While adults in the U.S. are being encouraged to receive a third dose of the Coronavirus vaccine six months after their second, it's still unclear whether or not children will also need a booster shot.
"The hope is that because kids have a stronger immune response generally to the vaccine that, at least in the early going, after they’ve gotten the second dose, they should still be able to mount a pretty good vaccine immune response," Dr. Peter Hotez shared with Today. "I think we still have a lot of unknowns, however. And whether or not a booster will be required could be something that’s in the works. But that has got to be presented to the regulators before we know definitively. So we’re not there yet."
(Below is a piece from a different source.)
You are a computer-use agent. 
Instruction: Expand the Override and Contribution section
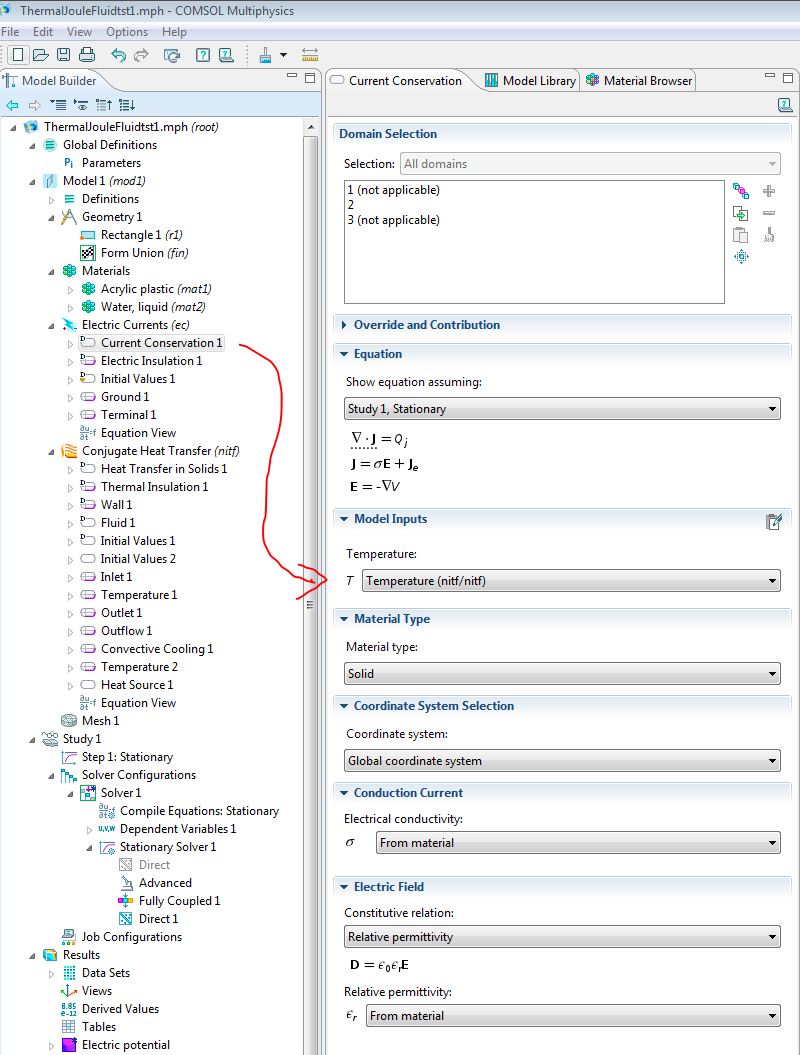[x=344, y=325]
At the end of October, the FDA approved a lower-dose of Pfizer's vaccine for kids ages 5 to 11, as studies showed it was 90 percent effective in preventing COVID-19 infection.
Since the Omicron variant has caused a huge increase in infections, some parents want their children to get a booster shot as soon as possible, but experts warn against it.
"It’s important that we have the data so that we know that it’s needed. We only want to take medical interventions, whether that’s a vaccine or a medication or a surgery, if it’s going to provide benefits," explained Cleveland-based pediatrician Kimberly Giuliano. "Giving us time to look at the data helps us to understand how beneficial that booster could be."
"We know from the data that we have thus far, that the first two doses of the vaccine are very safe for children and adolescents. We don’t know without looking at the data, how safe a third dose would be," continued Dr. Giuliano. "So before we authorize use of boosters, we want to make sure that we know the safety and the benefits of the vaccine are both there and that the benefits outweigh the risks."
The best way to protect your young kids is to get them vaccinated and follow the CDC's guidelines.
"We all need to continue to practice those safety measures that we learned about since the beginning of the pandemic: good handwashing, wearing a mask, limiting exposure to large crowds," noted Giuliano. "And most importantly, if you’re sick stay home so that you’re not spreading diseases to other people, whether that illness is COVID-19 or another respiratory illness."